Before I even begin to discuss Ben Young’s Hounds of Love it must be said that this film is not for the faint of heart. I dare to say it is not for the good of heart either, meaning those who’ve managed to navigate this world and keep its dark realities at bay. There is an ugliness at the center of this elegantly crafted horror that cannot be unseen or unfelt. It is the kind of ugliness that parents hide their children from knowing even exists until it inevitably filters through via the news or – in the worst scenarios – real life events. It’s as hard to watch as any theatrically released film in 2017 is likely to be, but for those able to bare witness there is something utterly compelling to see.

Emma Booth (Gods of Egypt) stars opposite Stephen Curry as Evelyn and John White, a sadistic couple who routinely prey upon, kidnap, rape, and murder teen girls. They do this together, as a single unit, and they get off on it. Their home is on a street like any other in a town like any other, and if you passed them on the street you would assume they were just like anyone else, but John and Evelyn White are the epitome of black souls. There is no light in their world. The only pleasure is the pleasure you create, no matter the expense it wrought upon others.

The majority of the film revolves around the couple’s time with Vicki Maloney (Ashleigh Cummings), a blonde teen who unfortunately places her trust in the couple after a fight with her mother. She screams and wails, rubbing her flesh raw as she attempts to slip through the handcuffs that keep her chained to a bed most of the day, but her cries for help fall on deaf ears. There is no one to save her except herself, and finding the strength to try anything is no quick journey. To the Whites, Vicki is nothing more than a thing to be played with until they’ve lost interest and then killed. She is treated as less than nothing, but she find hope in attempting to force a wedge between the couple.

The chemistry between Booth and Curry is the perfect explosive combination of lust and violence. They are downright volcanic, collaborating on acts of grotesque violence while abiding by a strict set of rules to keep one another in check that is quietly driving them each insane. You believe they would kill one another if they didn’t rely on one another to stay tethered to the planet, and it’s in selling that relationship that Hounds of Love finds its greatest success. Both Booth and Curry help elevate the material by delivering the kind of performances that will be talked about for the rest of their careers.
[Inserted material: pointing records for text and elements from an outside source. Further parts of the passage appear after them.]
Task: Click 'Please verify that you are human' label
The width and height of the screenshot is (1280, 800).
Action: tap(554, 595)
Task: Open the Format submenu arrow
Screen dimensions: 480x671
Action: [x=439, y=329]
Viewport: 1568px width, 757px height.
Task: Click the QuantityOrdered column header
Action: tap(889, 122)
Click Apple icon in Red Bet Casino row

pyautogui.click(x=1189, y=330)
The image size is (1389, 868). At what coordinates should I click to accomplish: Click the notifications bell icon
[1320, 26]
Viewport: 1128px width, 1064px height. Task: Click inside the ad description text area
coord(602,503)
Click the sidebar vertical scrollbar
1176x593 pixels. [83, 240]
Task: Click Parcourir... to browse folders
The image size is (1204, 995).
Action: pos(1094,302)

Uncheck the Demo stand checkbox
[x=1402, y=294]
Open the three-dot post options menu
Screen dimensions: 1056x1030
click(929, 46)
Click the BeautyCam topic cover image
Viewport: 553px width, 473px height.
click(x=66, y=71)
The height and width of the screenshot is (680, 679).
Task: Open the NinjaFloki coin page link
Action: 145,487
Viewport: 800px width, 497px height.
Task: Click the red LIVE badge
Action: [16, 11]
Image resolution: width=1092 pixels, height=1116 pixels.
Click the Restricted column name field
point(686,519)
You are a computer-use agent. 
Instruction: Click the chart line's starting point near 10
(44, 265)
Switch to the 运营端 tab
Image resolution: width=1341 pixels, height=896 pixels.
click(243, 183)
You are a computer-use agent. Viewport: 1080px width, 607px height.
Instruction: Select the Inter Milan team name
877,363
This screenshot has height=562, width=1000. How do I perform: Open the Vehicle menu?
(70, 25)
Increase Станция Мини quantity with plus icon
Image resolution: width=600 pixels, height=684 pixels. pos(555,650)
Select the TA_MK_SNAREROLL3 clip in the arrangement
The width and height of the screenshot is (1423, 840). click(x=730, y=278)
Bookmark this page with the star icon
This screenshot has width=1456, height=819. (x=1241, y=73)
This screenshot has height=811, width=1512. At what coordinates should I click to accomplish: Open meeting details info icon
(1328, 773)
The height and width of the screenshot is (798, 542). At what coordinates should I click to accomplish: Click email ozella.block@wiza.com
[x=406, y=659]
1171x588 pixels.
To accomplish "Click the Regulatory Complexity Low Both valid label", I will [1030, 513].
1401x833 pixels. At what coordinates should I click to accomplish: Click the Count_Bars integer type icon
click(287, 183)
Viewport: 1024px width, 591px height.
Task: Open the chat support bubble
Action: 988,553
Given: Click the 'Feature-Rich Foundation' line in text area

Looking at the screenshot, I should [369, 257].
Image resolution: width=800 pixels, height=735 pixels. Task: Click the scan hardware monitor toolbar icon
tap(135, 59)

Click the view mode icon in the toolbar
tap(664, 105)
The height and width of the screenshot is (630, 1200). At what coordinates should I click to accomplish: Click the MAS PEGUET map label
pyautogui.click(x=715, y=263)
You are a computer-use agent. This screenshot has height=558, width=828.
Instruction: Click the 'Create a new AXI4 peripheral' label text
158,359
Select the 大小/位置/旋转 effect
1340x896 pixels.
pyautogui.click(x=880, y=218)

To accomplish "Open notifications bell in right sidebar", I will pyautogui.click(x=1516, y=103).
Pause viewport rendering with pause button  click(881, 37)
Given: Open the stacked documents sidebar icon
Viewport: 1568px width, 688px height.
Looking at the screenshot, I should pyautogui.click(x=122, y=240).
It would be easy for a film like Hounds of Love to take the torture porn angle and run with it, leaving behind all sense of character development and emotion in favor of raw, unnerving terror. While those elements certainly exist in this film, made up from the stuff of nightmares no less, it is made all the more appalling by the time Young spends allowing us to step inside the life of the Whites and get a real feel for their bleak universe. This approach is certainly not unique to Young, as it has been a trend in Australian horror for the better part of the new millennium, but that does not make it any less effective. Young goes to great lengths to keep things grounded, and because of this there is a visceral element to the storytelling that leaves you walking away feeling the need to bathe the film off your flesh.

Make no mistake: Hounds of Love is going to offend more people than it entertains, but for that niche market willing to go anywhere as long as the story is told well by a talented cast and crew it will be an experience not soon forgotten. There is something oddly refreshing about a film so bold in its depiction of real world terrors arriving at a point when so much of our culture feels restrained by the fear of being called out as obscene or offensive. That said, if you feel like the subject matter here it might be a bit too much don’t feel bad for sitting this one out. Not everything has to be for everyone and that is what makes cinema great. But if you’re curious, and you understand what is in store, I advise you to strap in because Ben Young has crafted an emotionally-driven horror film unlike anything you have seen.